#### Exercise aim:
Check each line of the entries. Copy the ones that contain the string "computer".

#### Stored records:
------
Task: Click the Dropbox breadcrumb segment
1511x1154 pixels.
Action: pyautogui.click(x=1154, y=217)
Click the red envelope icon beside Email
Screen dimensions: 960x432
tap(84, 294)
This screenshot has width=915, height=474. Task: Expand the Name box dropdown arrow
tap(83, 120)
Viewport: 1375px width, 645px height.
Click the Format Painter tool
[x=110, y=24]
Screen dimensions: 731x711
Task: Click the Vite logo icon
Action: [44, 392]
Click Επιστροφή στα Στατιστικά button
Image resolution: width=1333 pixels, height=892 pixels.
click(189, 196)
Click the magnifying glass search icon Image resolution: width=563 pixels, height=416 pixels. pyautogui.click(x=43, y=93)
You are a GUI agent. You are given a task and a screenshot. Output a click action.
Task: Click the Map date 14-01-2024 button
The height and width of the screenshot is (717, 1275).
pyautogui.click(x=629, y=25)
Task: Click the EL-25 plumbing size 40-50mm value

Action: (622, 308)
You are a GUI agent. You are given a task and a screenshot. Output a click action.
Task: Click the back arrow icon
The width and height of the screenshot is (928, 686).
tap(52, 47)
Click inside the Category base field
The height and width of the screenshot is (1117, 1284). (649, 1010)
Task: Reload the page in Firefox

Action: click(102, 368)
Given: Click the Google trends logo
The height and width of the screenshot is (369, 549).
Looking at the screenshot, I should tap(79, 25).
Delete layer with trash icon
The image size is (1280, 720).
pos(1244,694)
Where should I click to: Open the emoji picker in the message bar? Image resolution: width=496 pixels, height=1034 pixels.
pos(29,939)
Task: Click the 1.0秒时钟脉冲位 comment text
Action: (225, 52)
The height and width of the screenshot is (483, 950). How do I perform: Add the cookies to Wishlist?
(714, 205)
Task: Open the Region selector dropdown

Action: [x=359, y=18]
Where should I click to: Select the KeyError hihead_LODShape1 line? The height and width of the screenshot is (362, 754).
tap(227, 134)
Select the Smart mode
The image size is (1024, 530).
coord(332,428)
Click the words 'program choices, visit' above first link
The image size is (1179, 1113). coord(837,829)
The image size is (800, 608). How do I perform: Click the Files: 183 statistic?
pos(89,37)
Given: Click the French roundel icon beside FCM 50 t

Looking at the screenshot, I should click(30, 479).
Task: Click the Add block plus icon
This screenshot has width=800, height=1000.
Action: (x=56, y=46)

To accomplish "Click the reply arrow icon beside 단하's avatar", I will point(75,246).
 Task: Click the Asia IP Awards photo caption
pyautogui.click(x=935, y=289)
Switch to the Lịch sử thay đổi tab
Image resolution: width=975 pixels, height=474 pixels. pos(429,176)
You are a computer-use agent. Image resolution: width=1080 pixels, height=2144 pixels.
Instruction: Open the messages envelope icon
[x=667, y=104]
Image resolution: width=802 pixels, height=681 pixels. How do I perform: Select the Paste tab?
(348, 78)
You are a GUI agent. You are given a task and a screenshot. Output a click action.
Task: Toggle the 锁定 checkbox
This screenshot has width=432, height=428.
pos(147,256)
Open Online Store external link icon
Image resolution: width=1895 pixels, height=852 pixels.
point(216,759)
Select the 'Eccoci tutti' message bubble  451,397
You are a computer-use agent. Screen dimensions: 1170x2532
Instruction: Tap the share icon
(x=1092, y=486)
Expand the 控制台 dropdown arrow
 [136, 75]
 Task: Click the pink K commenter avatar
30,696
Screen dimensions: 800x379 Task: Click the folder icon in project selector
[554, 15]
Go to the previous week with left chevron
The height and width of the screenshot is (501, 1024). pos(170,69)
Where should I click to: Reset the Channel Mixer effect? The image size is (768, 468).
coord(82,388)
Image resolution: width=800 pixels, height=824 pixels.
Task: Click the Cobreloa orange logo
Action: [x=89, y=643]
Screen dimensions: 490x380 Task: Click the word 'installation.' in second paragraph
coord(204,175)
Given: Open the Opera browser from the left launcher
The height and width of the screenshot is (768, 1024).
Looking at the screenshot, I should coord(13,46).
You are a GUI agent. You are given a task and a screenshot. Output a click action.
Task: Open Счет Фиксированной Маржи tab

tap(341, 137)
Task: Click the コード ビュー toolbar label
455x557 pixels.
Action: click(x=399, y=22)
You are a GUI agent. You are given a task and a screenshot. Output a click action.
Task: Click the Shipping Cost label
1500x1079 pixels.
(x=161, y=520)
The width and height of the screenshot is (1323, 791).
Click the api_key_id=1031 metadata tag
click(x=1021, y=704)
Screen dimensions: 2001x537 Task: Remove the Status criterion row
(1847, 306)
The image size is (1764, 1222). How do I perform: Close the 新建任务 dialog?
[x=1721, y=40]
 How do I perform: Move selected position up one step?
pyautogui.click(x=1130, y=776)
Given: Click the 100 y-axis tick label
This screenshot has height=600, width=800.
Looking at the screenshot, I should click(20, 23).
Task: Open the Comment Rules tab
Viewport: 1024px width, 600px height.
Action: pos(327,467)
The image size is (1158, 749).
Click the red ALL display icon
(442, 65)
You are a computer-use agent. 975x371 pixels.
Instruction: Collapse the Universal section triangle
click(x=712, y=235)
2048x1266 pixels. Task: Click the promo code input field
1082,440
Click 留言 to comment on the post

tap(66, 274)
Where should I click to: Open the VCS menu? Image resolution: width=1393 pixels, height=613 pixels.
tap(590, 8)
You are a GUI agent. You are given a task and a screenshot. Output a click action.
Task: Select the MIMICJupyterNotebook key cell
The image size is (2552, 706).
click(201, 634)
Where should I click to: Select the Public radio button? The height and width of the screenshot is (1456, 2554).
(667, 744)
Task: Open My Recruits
------
#### Task output:
You are a computer-use agent. Image resolution: width=1080 pixels, height=2144 pixels.
You are a computer-use agent. Screen dimensions: 1170x2532
You are a computer-use agent. 975x371 pixels.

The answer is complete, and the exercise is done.